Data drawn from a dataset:
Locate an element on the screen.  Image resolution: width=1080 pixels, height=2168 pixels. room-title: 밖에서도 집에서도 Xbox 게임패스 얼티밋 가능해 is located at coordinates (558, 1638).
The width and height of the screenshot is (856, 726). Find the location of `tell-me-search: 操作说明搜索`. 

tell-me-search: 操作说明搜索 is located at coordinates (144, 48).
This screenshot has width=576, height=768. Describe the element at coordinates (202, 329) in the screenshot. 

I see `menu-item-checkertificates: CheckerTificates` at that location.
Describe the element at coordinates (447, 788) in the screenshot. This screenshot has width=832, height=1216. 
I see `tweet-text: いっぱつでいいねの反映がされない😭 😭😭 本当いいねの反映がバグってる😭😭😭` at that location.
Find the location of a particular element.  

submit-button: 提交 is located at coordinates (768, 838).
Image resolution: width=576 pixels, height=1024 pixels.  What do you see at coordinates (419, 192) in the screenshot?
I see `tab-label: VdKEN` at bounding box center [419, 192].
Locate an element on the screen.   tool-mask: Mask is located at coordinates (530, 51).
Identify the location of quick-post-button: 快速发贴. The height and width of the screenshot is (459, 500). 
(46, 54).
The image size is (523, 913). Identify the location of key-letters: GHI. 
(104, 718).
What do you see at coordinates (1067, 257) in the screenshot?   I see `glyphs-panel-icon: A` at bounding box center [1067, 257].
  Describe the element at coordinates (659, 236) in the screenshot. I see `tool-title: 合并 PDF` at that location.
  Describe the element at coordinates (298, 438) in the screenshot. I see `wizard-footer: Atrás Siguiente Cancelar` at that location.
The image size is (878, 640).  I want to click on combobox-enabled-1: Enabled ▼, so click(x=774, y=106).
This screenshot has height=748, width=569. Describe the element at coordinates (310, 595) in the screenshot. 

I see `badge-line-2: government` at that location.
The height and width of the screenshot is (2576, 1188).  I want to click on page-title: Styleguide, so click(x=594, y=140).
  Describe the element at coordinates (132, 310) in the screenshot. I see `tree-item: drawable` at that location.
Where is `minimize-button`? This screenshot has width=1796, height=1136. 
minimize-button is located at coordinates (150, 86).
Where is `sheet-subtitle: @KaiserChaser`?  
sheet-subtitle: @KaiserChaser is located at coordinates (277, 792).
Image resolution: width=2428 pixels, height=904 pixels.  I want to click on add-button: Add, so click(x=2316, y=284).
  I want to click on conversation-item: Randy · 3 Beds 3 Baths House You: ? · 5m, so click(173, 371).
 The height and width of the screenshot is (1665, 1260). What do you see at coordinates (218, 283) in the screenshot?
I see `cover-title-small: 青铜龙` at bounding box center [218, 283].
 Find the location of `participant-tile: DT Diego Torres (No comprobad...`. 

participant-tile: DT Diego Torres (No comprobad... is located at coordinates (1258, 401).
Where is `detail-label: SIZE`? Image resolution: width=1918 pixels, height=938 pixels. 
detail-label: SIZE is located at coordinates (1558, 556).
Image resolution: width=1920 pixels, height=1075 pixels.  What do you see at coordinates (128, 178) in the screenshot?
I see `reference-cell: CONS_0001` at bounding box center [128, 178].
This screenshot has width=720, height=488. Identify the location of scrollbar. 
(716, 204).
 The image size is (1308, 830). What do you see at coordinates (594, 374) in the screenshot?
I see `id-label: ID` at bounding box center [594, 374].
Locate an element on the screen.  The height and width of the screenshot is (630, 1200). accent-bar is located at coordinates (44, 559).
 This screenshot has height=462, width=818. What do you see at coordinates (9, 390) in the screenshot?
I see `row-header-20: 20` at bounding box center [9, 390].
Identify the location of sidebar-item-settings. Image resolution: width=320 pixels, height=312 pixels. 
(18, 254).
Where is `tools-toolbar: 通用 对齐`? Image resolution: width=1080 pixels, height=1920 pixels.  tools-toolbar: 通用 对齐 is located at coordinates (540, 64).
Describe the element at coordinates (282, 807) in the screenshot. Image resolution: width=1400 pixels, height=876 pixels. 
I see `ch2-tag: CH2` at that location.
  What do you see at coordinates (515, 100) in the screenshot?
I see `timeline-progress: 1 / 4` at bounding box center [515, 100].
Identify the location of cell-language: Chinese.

INSTRUCTIONS TO FOLLOW: Lay out everything in the data from the line containing "The height and width of the screenshot is (2576, 1188)." down to the line containing "center [594, 374].", both included, as a JSON list of strings with one string per line and blank lines left out.

EXPECTED ANSWER:
[
  "The height and width of the screenshot is (2576, 1188).  I want to click on page-title: Styleguide, so click(x=594, y=140).",
  "  Describe the element at coordinates (132, 310) in the screenshot. I see `tree-item: drawable` at that location.",
  "Where is `minimize-button`? This screenshot has width=1796, height=1136. ",
  "minimize-button is located at coordinates (150, 86).",
  "Where is `sheet-subtitle: @KaiserChaser`?  ",
  "sheet-subtitle: @KaiserChaser is located at coordinates (277, 792).",
  "Image resolution: width=2428 pixels, height=904 pixels.  I want to click on add-button: Add, so click(x=2316, y=284).",
  "  I want to click on conversation-item: Randy · 3 Beds 3 Baths House You: ? · 5m, so click(173, 371).",
  " The height and width of the screenshot is (1665, 1260). What do you see at coordinates (218, 283) in the screenshot?",
  "I see `cover-title-small: 青铜龙` at bounding box center [218, 283].",
  " Find the location of `participant-tile: DT Diego Torres (No comprobad...`. ",
  "participant-tile: DT Diego Torres (No comprobad... is located at coordinates (1258, 401).",
  "Where is `detail-label: SIZE`? Image resolution: width=1918 pixels, height=938 pixels. ",
  "detail-label: SIZE is located at coordinates (1558, 556).",
  "Image resolution: width=1920 pixels, height=1075 pixels.  What do you see at coordinates (128, 178) in the screenshot?",
  "I see `reference-cell: CONS_0001` at bounding box center [128, 178].",
  "This screenshot has width=720, height=488. Identify the location of scrollbar. ",
  "(716, 204).",
  " The image size is (1308, 830). What do you see at coordinates (594, 374) in the screenshot?",
  "I see `id-label: ID` at bounding box center [594, 374]."
]